▶ _Exercise data_

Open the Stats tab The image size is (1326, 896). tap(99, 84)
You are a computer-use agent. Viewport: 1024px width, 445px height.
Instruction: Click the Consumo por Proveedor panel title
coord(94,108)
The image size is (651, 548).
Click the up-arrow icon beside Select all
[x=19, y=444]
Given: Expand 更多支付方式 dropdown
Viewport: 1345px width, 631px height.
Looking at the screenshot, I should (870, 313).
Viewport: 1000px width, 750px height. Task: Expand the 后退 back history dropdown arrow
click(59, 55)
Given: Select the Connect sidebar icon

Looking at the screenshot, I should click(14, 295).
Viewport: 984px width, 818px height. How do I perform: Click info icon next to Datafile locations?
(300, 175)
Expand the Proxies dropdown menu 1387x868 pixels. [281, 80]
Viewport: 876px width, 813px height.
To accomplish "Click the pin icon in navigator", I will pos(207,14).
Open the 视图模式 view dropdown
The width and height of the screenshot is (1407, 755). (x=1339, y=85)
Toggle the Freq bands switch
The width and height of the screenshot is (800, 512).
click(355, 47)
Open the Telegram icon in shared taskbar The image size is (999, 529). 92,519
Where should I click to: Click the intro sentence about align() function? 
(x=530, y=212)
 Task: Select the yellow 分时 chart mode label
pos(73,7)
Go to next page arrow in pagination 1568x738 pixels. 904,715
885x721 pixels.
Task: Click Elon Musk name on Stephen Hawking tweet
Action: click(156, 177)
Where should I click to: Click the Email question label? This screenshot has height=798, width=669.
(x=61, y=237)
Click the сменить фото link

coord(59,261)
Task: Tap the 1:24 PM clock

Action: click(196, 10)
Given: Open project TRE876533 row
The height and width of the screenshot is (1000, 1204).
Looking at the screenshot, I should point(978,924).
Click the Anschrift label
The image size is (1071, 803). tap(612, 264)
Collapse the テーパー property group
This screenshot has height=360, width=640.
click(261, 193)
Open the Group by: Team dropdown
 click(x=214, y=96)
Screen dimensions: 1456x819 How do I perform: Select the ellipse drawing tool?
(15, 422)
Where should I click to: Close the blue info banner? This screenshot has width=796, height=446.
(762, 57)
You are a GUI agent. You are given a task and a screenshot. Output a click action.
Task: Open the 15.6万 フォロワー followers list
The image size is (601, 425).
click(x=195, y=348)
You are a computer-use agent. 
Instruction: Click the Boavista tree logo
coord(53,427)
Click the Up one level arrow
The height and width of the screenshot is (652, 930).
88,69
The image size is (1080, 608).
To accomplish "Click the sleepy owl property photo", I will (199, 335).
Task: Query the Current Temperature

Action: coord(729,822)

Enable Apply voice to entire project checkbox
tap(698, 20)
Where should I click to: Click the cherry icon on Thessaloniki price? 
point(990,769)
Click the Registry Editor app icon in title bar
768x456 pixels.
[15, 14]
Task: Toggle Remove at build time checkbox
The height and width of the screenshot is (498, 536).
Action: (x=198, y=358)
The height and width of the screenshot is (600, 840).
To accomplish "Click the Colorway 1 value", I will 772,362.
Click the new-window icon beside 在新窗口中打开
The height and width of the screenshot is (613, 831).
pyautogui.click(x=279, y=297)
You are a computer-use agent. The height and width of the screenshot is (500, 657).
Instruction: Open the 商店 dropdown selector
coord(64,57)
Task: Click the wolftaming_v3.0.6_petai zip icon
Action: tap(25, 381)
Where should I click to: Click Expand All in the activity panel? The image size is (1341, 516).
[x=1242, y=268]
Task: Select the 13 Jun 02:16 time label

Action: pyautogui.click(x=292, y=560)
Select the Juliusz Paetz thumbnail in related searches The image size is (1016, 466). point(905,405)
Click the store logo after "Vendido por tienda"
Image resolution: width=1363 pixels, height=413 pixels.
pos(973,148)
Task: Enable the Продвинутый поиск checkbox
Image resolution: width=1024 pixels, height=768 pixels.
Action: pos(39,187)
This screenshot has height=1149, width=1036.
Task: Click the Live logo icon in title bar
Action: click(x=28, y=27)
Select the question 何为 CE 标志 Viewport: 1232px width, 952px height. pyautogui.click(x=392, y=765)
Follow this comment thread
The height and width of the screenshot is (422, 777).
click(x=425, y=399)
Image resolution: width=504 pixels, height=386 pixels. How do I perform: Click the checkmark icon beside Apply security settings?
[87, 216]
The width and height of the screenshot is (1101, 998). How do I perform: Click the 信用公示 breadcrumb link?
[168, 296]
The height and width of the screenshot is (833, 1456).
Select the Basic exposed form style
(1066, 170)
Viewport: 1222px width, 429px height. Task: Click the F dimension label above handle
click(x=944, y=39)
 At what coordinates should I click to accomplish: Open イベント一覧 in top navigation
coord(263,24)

▶ _Your instructions_
Look above for the line containing "Where should I click to: Click the intro" and the line containing "Task: Toggle Remove at build time checkbox". Transcribe both, with the lines between them, exactly.

▶ _Your solution_
Where should I click to: Click the intro sentence about align() function? 
(x=530, y=212)
 Task: Select the yellow 分时 chart mode label
pos(73,7)
Go to next page arrow in pagination 1568x738 pixels. 904,715
885x721 pixels.
Task: Click Elon Musk name on Stephen Hawking tweet
Action: click(156, 177)
Where should I click to: Click the Email question label? This screenshot has height=798, width=669.
(x=61, y=237)
Click the сменить фото link

coord(59,261)
Task: Tap the 1:24 PM clock

Action: click(196, 10)
Given: Open project TRE876533 row
The height and width of the screenshot is (1000, 1204).
Looking at the screenshot, I should point(978,924).
Click the Anschrift label
The image size is (1071, 803). tap(612, 264)
Collapse the テーパー property group
This screenshot has height=360, width=640.
click(261, 193)
Open the Group by: Team dropdown
 click(x=214, y=96)
Screen dimensions: 1456x819 How do I perform: Select the ellipse drawing tool?
(15, 422)
Where should I click to: Close the blue info banner? This screenshot has width=796, height=446.
(762, 57)
You are a GUI agent. You are given a task and a screenshot. Output a click action.
Task: Open the 15.6万 フォロワー followers list
The image size is (601, 425).
click(x=195, y=348)
You are a computer-use agent. 
Instruction: Click the Boavista tree logo
coord(53,427)
Click the Up one level arrow
The height and width of the screenshot is (652, 930).
88,69
The image size is (1080, 608).
To accomplish "Click the sleepy owl property photo", I will (199, 335).
Task: Query the Current Temperature

Action: coord(729,822)

Enable Apply voice to entire project checkbox
tap(698, 20)
Where should I click to: Click the cherry icon on Thessaloniki price? 
point(990,769)
Click the Registry Editor app icon in title bar
768x456 pixels.
[15, 14]
Task: Toggle Remove at build time checkbox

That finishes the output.